The surprised monks were told that “due to the will of the people” and their anti-state activities, their monasteries were being confiscated. They were told to get dressed, pack their essentials and were then transferred into predetermined concentration centres. Meanwhile, the monasteries were looted of their valuables.

In his paper on the subject, historian Vojtěch Vlček writes that the operation met with relatively little opposition from the Czech population, but considerable acts of protests in parts of Slovakia. It should also be stated that many people were not aware of what was taking place as the operation was secret and took place during the night.

Nevertheless, some isolated cases of outrage were registered even in the Czech lands.

For example, during the raid on the Petrine Monastery in the South Bohemian city of České Budějovice, the monks began singing a prayer as they were loaded onto trucks. Civilians began taking part in the chant. This led to consternation among the security operatives who then decided to select one of the monks, Martin František Vích, to stay in the monastery and serve mass so that the local population was kept in order.

In another case, around 80 to 100 locals from the Silesian village of Hodoňovice gathered to protest when the nearby Salesian Novitiate was being raided. However, they broke up after local officials were sent to calm them down.

A few weeks later, during the second phase, 13 remaining monasteries were confiscated, bringing the total number to 219 religious buildings and 2,376 monks. That same year, Operation K was followed by Operation Ř, which focused on the clearing out of nunneries.

The seeming lack of action within those monasteries which were hit in these later actions was explained by later witnesses through the fact that the sheer scope and brutality of the operation was hard to believe and many wondered whether this was not simply another case of the Communist authorities attempting to provoke them into an action for which they could be persecuted.

Human tragedies and stolen treasures

Internment camp ,  photo: Czech Television
The majority of those interned would be held in the specified centres for a period of two to three years, where some of them were violently abused, although the last of these internment camps was closed as late as 1960.

According to the late priest Antonín Huvar, who was himself serving time in incarceration at the time and met many of those interned, the nuns were often raped, while the monks were beaten and served 180 grams of bread and 1 litre of water a day. Sometimes these meagre rations were cut down from daily servings, to the same amount being served only once every two or three days.

Apart from daily abuse, the interned were forced into unpaid labour schemes in nearby factories, farms, or, as in the case of 350 of the younger monks, in the notorious Technical auxiliary battalions, which were used for hard, forced labour in construction or in the mines. The practice of religious rites was only allowed to those who received state authorisation.

Aside from the human tragedy, the crackdown on Czechoslovak monasteries also had a cultural cost. The mass confiscation of valuables contained within them saw some objects destroyed or simply disappear from the records. However, others did end up in national galleries and museums.

STORED DATA:
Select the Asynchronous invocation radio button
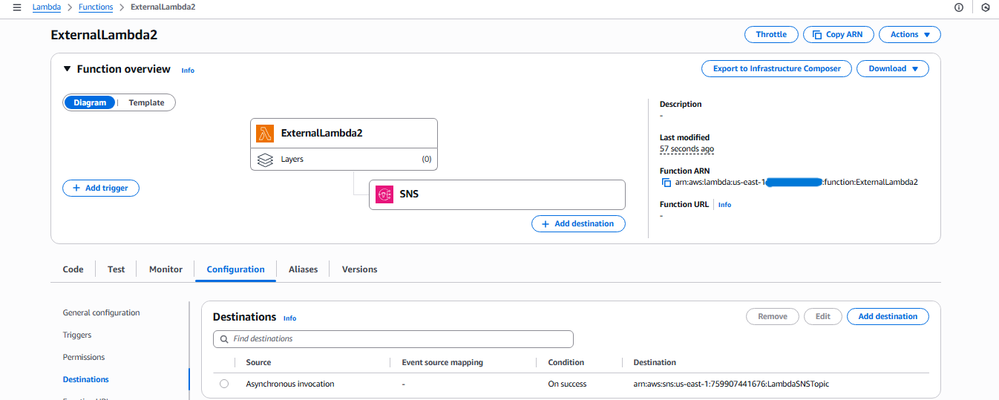Image resolution: width=999 pixels, height=400 pixels. (224, 384)
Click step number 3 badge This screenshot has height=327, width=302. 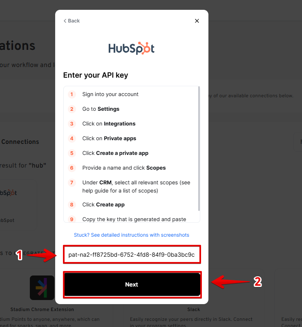pyautogui.click(x=72, y=124)
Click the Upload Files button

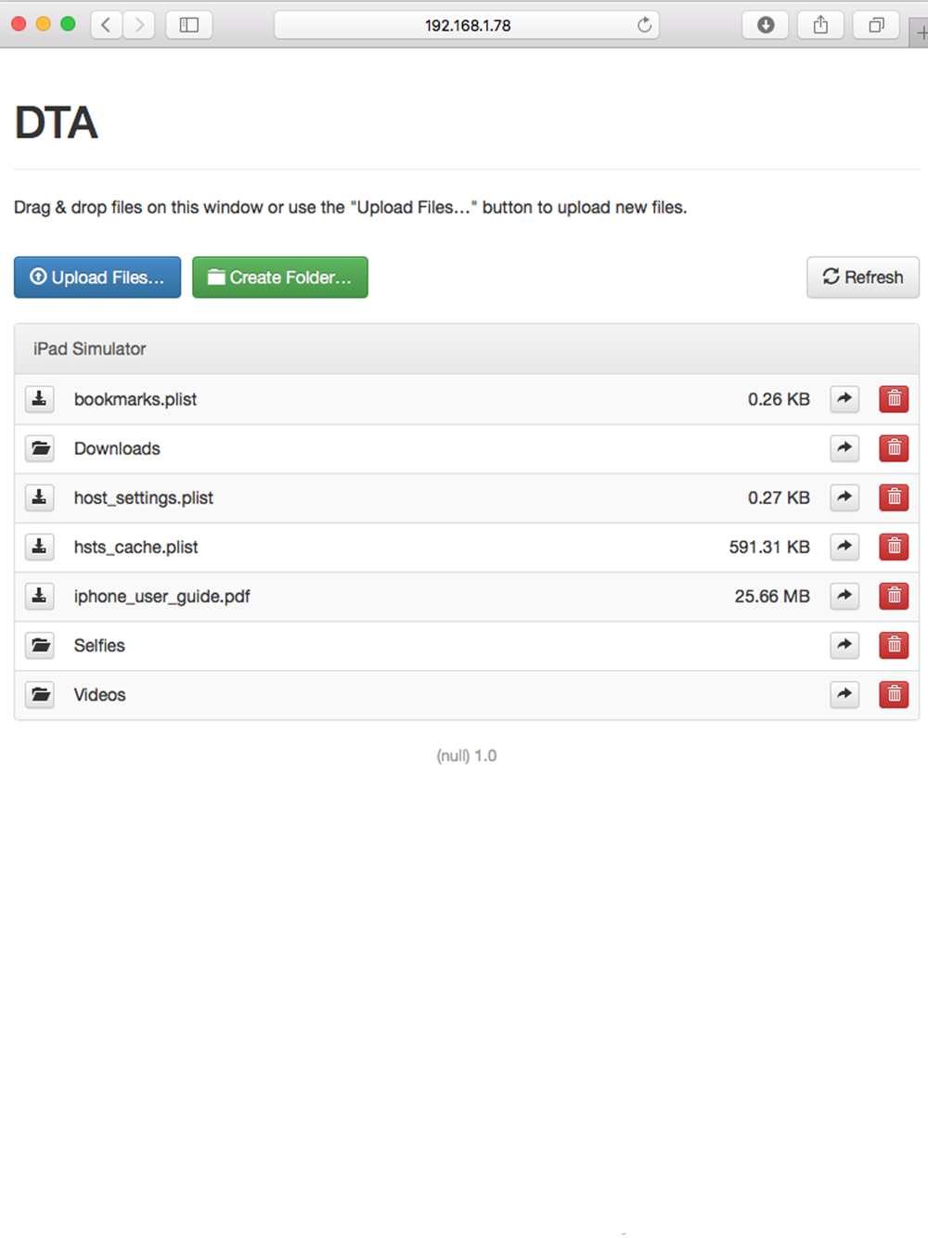pyautogui.click(x=97, y=277)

WORK ORDER:
Reproduce word for word the stretch of the text above on the Communist raids on Czechoslovak monasteries from "Apart from daily" through "galleries and museums.".

ANSWER SPACE:
Apart from daily abuse, the interned were forced into unpaid labour schemes in nearby factories, farms, or, as in the case of 350 of the younger monks, in the notorious Technical auxiliary battalions, which were used for hard, forced labour in construction or in the mines. The practice of religious rites was only allowed to those who received state authorisation.

Aside from the human tragedy, the crackdown on Czechoslovak monasteries also had a cultural cost. The mass confiscation of valuables contained within them saw some objects destroyed or simply disappear from the records. However, others did end up in national galleries and museums.